La pandemia es el escenario perfecto para el último golpe de la economía financiera del siglo XXI. Lo intentaron con la gripe A (H1N1) y ahora nos llega con el SARS-COV2. Gracias a ella, la megalomanía del poder -hoy global- realizará el sueño con el que muchos dictadores habían fantaseado: el dominio total y absoluto del mundo; jugar a ser dioses.

Y como todos los regímenes totalitarios, este nuevo orden no es posible sin la complicidad de la población, también global, quien participa voluntariamente con su violencia colectiva, gracias a la industria del miedo, en su implementación. Con una élite psicópata y una población psicopatizada, es posible dibujar el principio del fin. El mecanismo que hace posible esta conversión pseudoreligiosa es lo que Bauman denomina el “fenómeno del lavado de cerebro”, un fenómeno propagandístico bien publicitado y comercializado, con la participación estelar del sector sanitario.

La cualidad de la ocultación y el encubrimiento de tal procedimiento representa así el “nuevo salto verdaderamente trascendental en la historia de la tecnología del lavado de cerebro”. Sí, efectivamente, el lavado de cerebro de hoy cobra forma de algoritmo. Y esta maldición nos será presentada como una bendición. Porque la programación neurolingüística que se está realizando a modo de “neolengua” se encarga de pervertir y subvertir el lenguaje, haciéndonos creer que lo anormal es normal. Y así, las creencias suplantan las evidencias y se van fraguando fanatismos religioso-científicos con tintes emocionales que parecen estar derivando en fanatismos variopintos. La realidad supera la ficción hasta tal punto que esta nueva virtualidad parece haberse convertido en el único mundo en donde vivimos. Un mundo unidimensional de pensamiento y comportamiento que tan bien nos describió Marcuse. Sujetos con “encefalograma plano” en los cuales la capacidad para el pensamiento crítico y el comportamiento de oposición desaparecen. Ya empiezan a ser realidad algunos de los escenarios que Orwell apuntaba en su distopía 1984; hoy ya se empieza a hablar de un ministerio de la verdad, lo que equivaldría a la policía del pensamiento en 1984.

La población destinataria de este experimento social ha dado libremente el consentimiento, ha firmado un cheque en blanco para el imparable crecimiento y perfeccionamiento de la vigilancia tecnologizada disfrazada de seguridad.
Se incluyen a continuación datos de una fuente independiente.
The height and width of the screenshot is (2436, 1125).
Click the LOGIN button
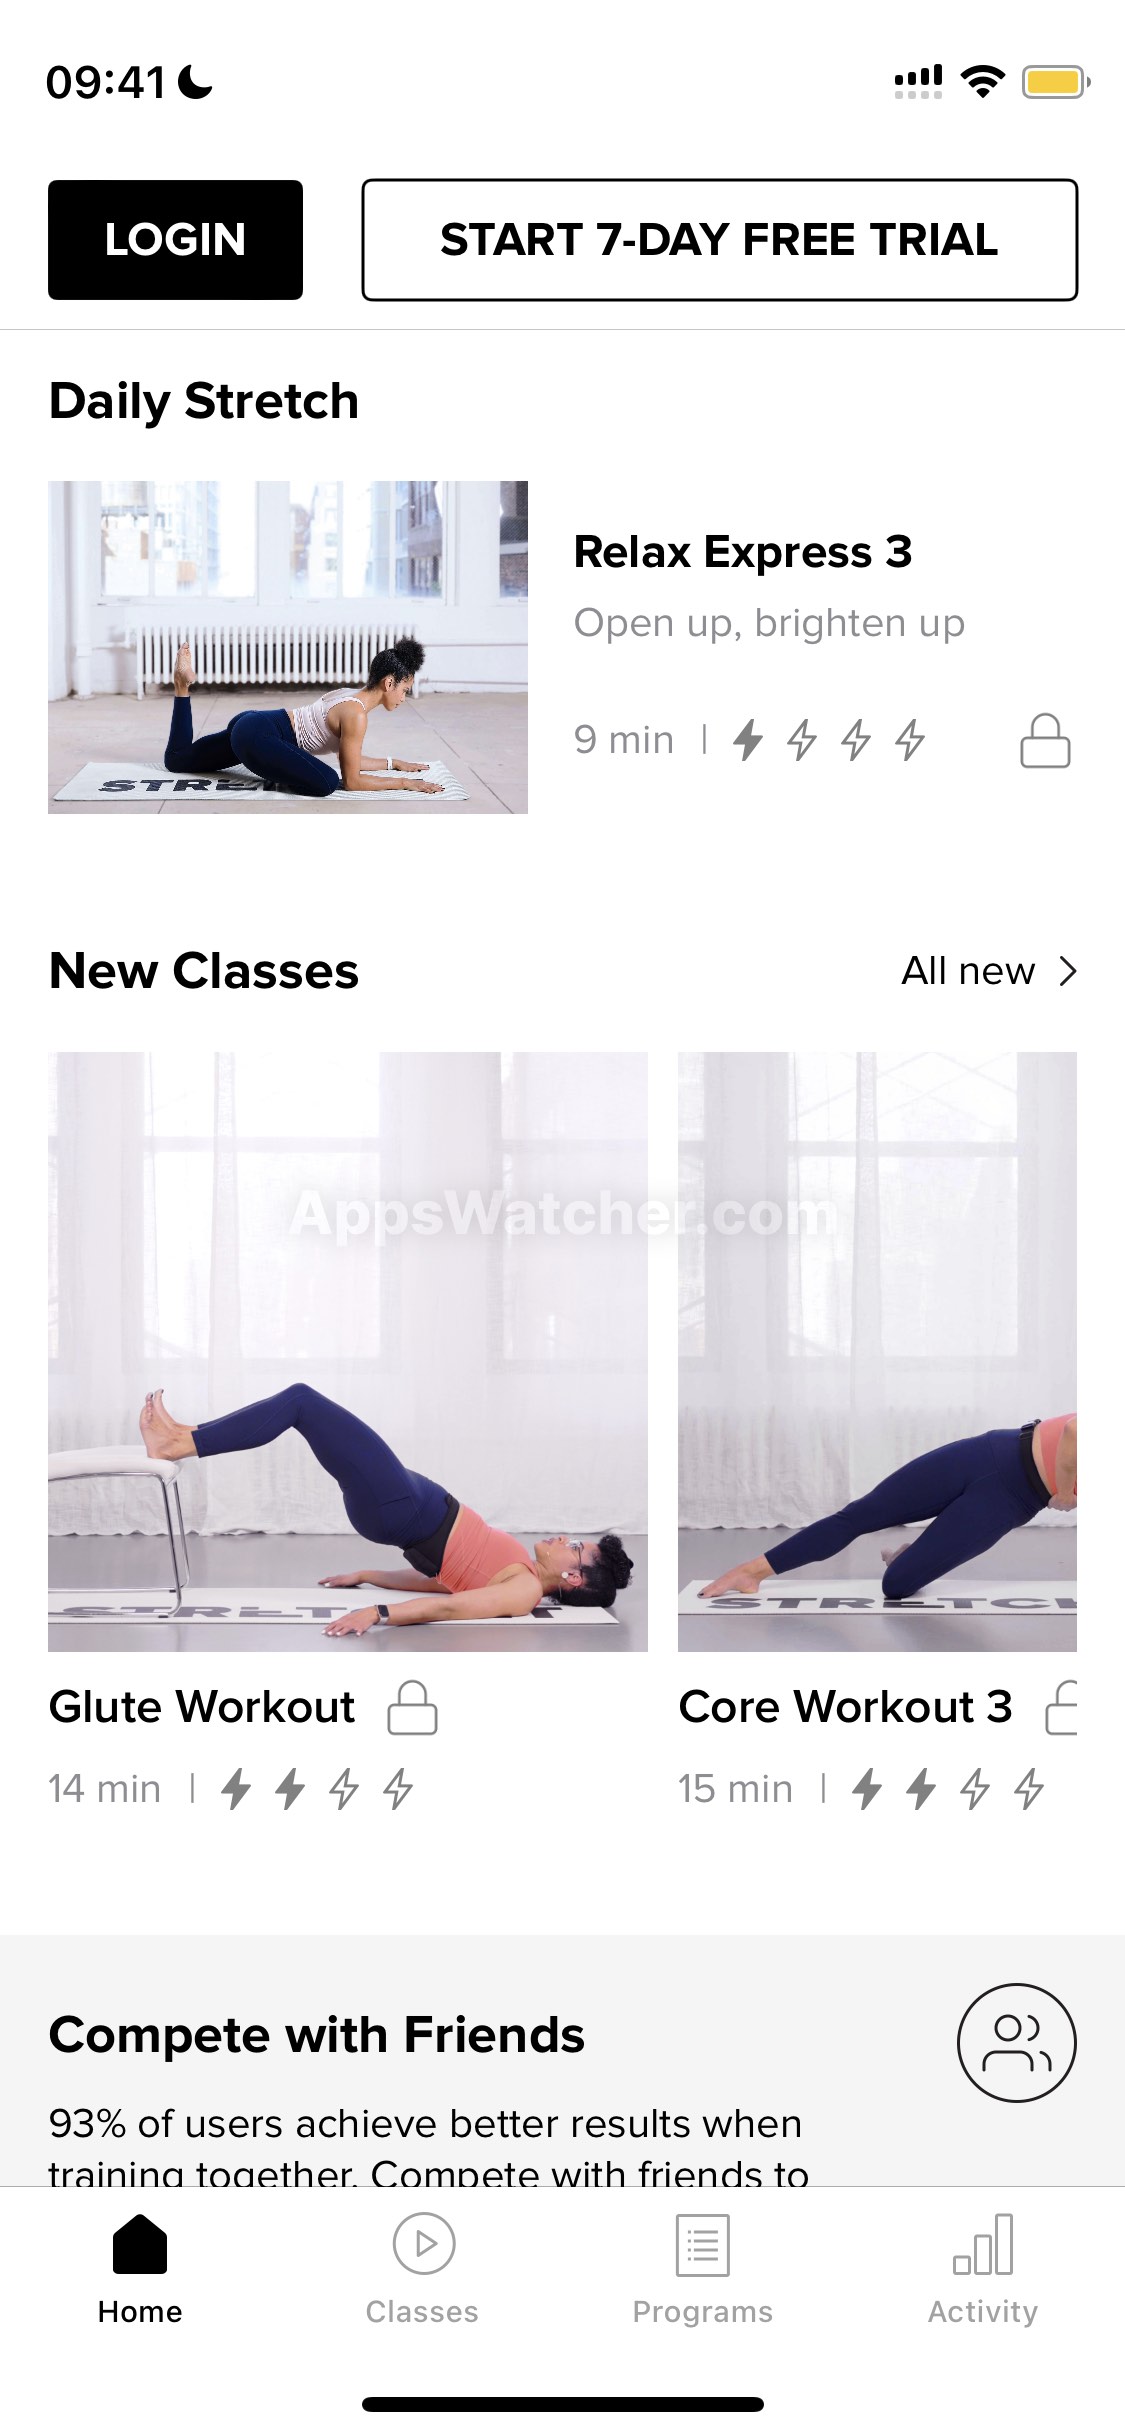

El título de la obra de Alice Miller Por tu propio bien es perfectamente apropiado para describir estos tiempos que estamos analizando. Efectivamente, por nuestro bien, se están llevando a cabo las peores tropelías como la experimentación humana, estados de excepción, toques de queda, confinamiento… Están dinamitando lo que queda de los Estados de derecho. Los PIB de muchos países como España, han bajado, acercándose a niveles que se alcanzaron en la Segunda Guerra Mundial o en la Guerra Civil Española. Ya hay voces que afirman que estamos en una guerra invisible disfrazada, camuflada, distorsionada… La devastación no es bélica sino económica. Ya no hace falta destruir físicamente un país.  Fenómenos como la diáspora o la shoah se repiten. Mismo perro, distinto collar. ¿Habrá también una solución final?